**Excerpt provided**

──────────────────────────────

Mistakes of omission are multiple times more costly than mistakes of commission.
e.g.

Buy stock A for 10K$
Year 5 value: bankrupt= 0$
Loss: 10K$

Do not buy stock B for 10K$
Year 5 value: 50K$
Opportunity loss: 40K$

This is an extremely important concept to grasp in this game.
You can safely take a more traditional risk/reward view of your holdings.

Traditional market gurus will tell you that it is unwise and you should diversify into safer equities i.e. blue chips.

They are wrong.

This strategy maximized returns and mimics venture capital.
The goal is to have your portfolio follow the “Power Law”

One winner in your holdings should outweigh all the rest of your portfolio combined.

From Peter Thiel’s Zero To One, here is what companies in a fund should return.
Market investors don’t often think this way.

First, one must completely put aside finance curriculum: EMT, beta for risk, sharpe ratio, diversification, etc.

They are not only not particularly useful but also very detrimental to your returns.
Second, one must find winners and focus on them while getting rid of losers as quickly as possible.

Once you find winners, selling them is usually a mistake.

As long as a company is performing and growing, why would you sell away part of your rights to those future profits?
That is the hardest part but once you understand the uneven returns of the Power Law, it enables you to take on more risks.

You will prefer bets in companies that have a big potential and hold them for a very very long time.

──────────────────────────────

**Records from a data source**

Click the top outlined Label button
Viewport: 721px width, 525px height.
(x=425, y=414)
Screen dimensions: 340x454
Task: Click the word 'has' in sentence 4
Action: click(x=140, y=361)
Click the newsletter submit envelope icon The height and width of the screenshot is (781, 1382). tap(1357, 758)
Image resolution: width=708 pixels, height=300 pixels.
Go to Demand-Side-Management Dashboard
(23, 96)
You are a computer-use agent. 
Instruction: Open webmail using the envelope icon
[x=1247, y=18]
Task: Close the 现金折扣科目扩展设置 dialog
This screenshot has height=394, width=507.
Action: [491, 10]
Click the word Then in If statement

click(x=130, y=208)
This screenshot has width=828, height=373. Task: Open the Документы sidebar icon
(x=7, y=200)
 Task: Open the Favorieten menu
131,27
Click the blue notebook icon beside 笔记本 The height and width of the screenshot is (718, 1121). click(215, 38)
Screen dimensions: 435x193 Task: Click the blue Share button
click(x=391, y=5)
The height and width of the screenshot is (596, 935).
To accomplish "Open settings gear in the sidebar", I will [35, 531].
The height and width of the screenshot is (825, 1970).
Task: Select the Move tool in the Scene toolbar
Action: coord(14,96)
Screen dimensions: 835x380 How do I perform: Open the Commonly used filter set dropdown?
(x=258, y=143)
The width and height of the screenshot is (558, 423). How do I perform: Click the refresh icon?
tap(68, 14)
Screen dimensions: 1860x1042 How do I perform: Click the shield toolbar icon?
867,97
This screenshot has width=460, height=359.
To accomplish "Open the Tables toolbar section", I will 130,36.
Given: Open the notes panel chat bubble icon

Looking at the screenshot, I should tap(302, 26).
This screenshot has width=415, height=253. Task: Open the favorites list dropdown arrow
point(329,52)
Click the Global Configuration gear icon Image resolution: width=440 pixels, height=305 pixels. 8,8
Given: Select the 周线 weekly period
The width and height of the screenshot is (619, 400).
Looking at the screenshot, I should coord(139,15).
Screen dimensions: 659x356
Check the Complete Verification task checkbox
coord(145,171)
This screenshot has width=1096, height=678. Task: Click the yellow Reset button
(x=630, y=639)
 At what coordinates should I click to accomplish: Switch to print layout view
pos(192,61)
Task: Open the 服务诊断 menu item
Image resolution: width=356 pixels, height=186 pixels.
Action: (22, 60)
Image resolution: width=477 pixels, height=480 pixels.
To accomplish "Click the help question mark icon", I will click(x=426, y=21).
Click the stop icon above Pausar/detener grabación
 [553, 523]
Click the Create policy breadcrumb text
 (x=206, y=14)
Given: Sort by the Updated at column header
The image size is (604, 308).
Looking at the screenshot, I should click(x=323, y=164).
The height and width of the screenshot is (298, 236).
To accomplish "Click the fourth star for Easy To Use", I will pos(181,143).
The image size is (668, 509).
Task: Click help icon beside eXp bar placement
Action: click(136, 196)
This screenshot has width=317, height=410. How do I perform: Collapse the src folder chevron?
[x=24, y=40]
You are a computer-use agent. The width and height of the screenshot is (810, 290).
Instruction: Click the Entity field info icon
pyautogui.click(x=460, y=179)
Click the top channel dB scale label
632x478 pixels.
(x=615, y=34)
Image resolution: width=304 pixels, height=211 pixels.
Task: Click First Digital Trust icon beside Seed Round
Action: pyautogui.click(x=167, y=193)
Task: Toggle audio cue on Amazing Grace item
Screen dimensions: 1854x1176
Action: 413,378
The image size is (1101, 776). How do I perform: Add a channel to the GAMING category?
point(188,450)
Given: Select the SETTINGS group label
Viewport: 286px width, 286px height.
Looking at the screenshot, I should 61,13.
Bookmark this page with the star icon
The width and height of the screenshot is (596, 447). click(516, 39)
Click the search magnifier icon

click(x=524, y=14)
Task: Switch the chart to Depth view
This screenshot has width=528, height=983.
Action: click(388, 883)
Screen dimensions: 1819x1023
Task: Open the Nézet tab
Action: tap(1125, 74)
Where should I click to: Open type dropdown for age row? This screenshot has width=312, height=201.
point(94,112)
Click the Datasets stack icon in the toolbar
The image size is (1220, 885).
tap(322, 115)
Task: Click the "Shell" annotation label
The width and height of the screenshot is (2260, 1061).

──────────────────────────────

**Objectives**
1. Quote the investing passage from "They are wrong." to "ratio, diversification, etc.".
2. Answer these questions using the investing passage:
(a) In the example, what is the Year 5 value of stock B?
(b) Which book is named as the source of what companies in a fund should return?
(c) What is the goal for your portfolio to follow?
The records have no connection to the investing passage.

**Exercise results**
1.
They are wrong.

This strategy maximized returns and mimics venture capital.
The goal is to have your portfolio follow the “Power Law”

One winner in your holdings should outweigh all the rest of your portfolio combined.

From Peter Thiel’s Zero To One, here is what companies in a fund should return.
Market investors don’t often think this way.

First, one must completely put aside finance curriculum: EMT, beta for risk, sharpe ratio, diversification, etc.

2.
(a) 50K$
(b) Peter Thiel's Zero To One
(c) The "Power Law"